Ironically, although many of the crowd probably hoped to see violence
unleashed against the demonstrators, the presence of so many witnesses caused
authorities to order that troops carry unloaded
weapons and that the cavalry refrain from drawing their sabers.
There would be no repeat of the blood military attacks on Chartist demonstrators 40 years before.
The
march was well organized and coordinated.

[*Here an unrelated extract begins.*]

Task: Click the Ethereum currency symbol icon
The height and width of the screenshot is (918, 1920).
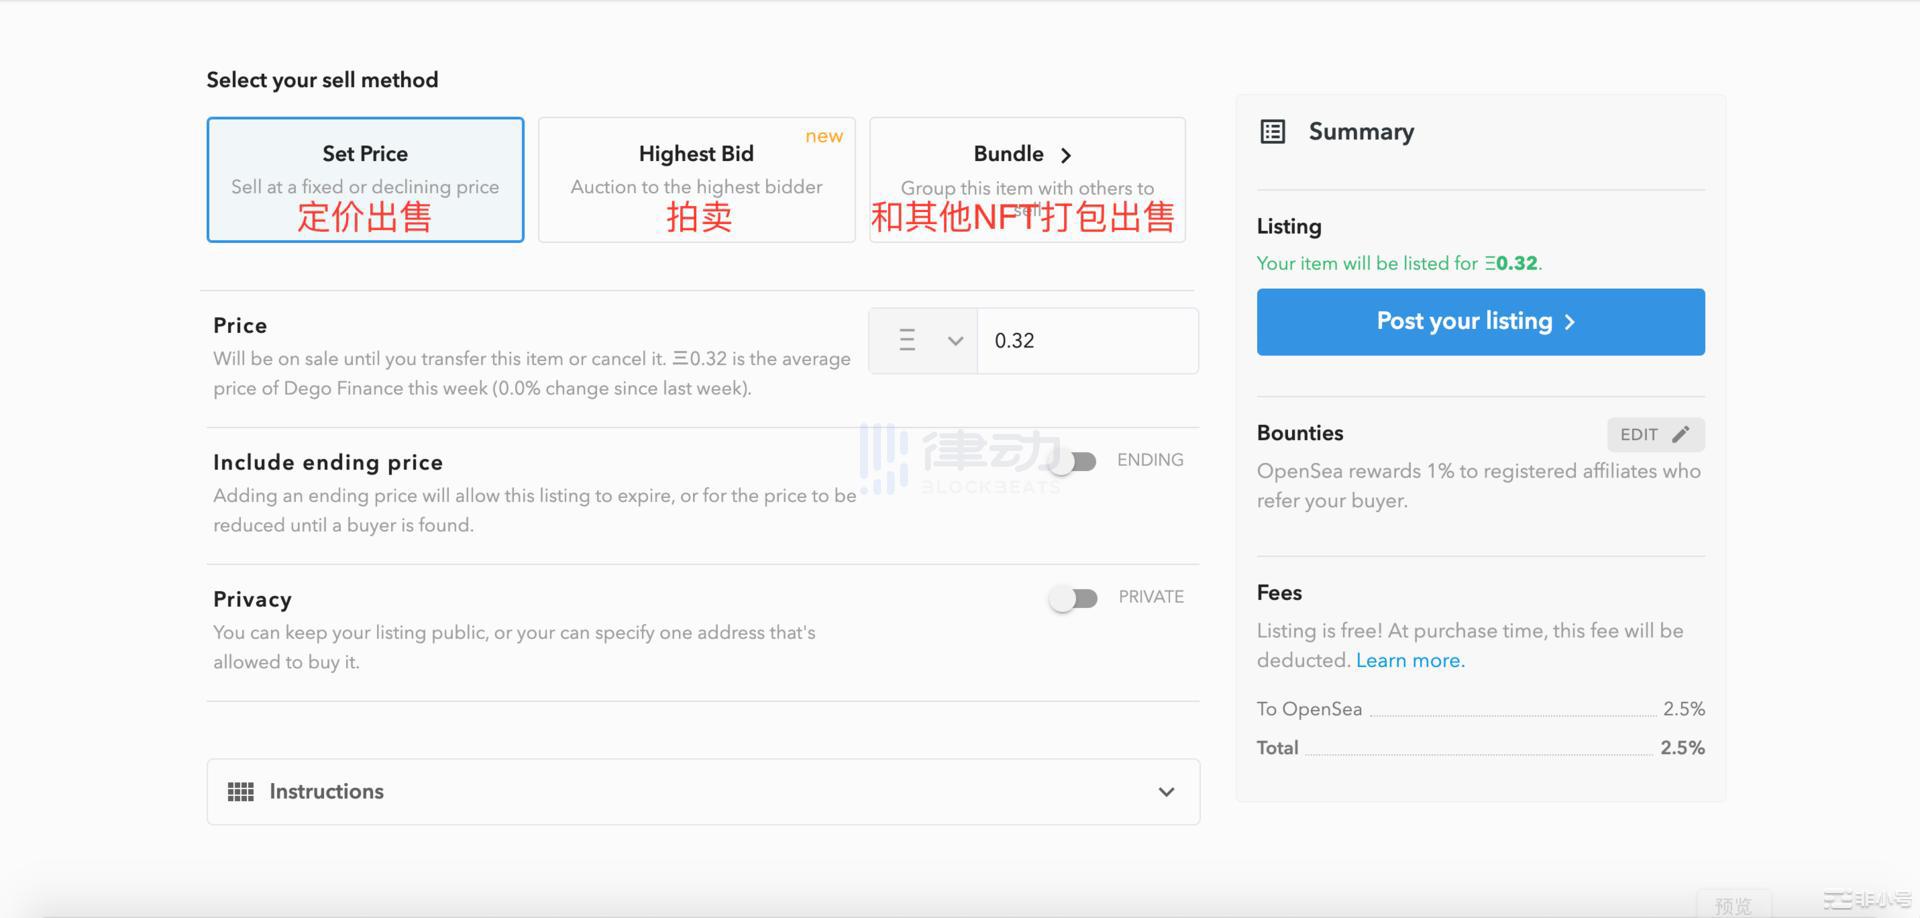Action: 907,341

Various feeder marches converged on the Square from different points in
the East End. Columns were led by
Morris, fiery trade unionist and SDF leader John Burns, National Secularist League speaker Annie Besant, Scottish radical Liberal MP Robert Cunninghame-Graham, and the socialist feminist Elizabeth Reynolds. Their
prominence is an indication of how much of the leadership of the movement had
slipped from the hands of the Irish nationalist to the socialists and radical.
But
the majority of the marchers, estimated at around 10,000 in numbers were
Irish. And they were plenty mad. By all accounts many had come armed with clubs, iron bars, gas pipes, and knives. They were met with a force of 2,000 police
and 400 troops. As soon as Annie Besant
attempted to address the crowd, she was restrained by police, who despite her insistence
declined to arrest her. But police did
attack other leaders including Burns and Cunninhame-Graham beating both men
badly before dragging them away.
Police
charged the crowd with truncheon’s swinging.
They were met and resisted by many of the armed Irish in a bloody melee
in which dozens on both sides were seriously injured. Perhaps biased press accounts claimed that
the Police suffered greater injuries. Troops surged forward to disperse the
crowd, the cavalry trampling many and some demonstrators were stabbed by bayonets.
Scores were injured and at least two demonstrators, Alfred Linnell, a young clerk and W. B. Curner died later of their wounds.
Burns
and Cunninhame-Graham and other who were arrested were sentenced to seven weeks
in prison. In Parliament most Liberal MPs
supported the Conservative government’s use of force and its refusal to offer
any concessions to the demonstrators.
William Morris's memorial song in pamphlet form. |
One
week later a second protest meeting was broken up by police. Shortly after Linnell, who had not even been
a participant in the march, but an unlucky spectator run down by a cavalry
horse, died. William Morris composed a
memorial hymn which was published and widely disseminated. Morris spoke at a memorial for Linnell
telling thousands assembled that, “It is our business to begin to organize for
the purpose of seeing that such things shall not happen; to try and make this
earth a beautiful and happy place.”
When
the prisoners were released in February an open meeting lead to a breach
between the radical Liberals, secularists, and reformist socialists and the
more radical Marxists. SDF leader Henry Hyndman violently denounced the Liberal party, and singled
out for criticism even radicals like Cunninghame-Graham for being
insufficiently committed to the working class.
It represented a rejection of “respectable” middle class leadership
leading eventually to a new strategy centering on the Trade Union movement and
the creation of a working class led social
democratic Labour Party.
The
British labor and socialist movements would look back on Bloody Sunday as an
almost mythic event in their self-defined origin stories.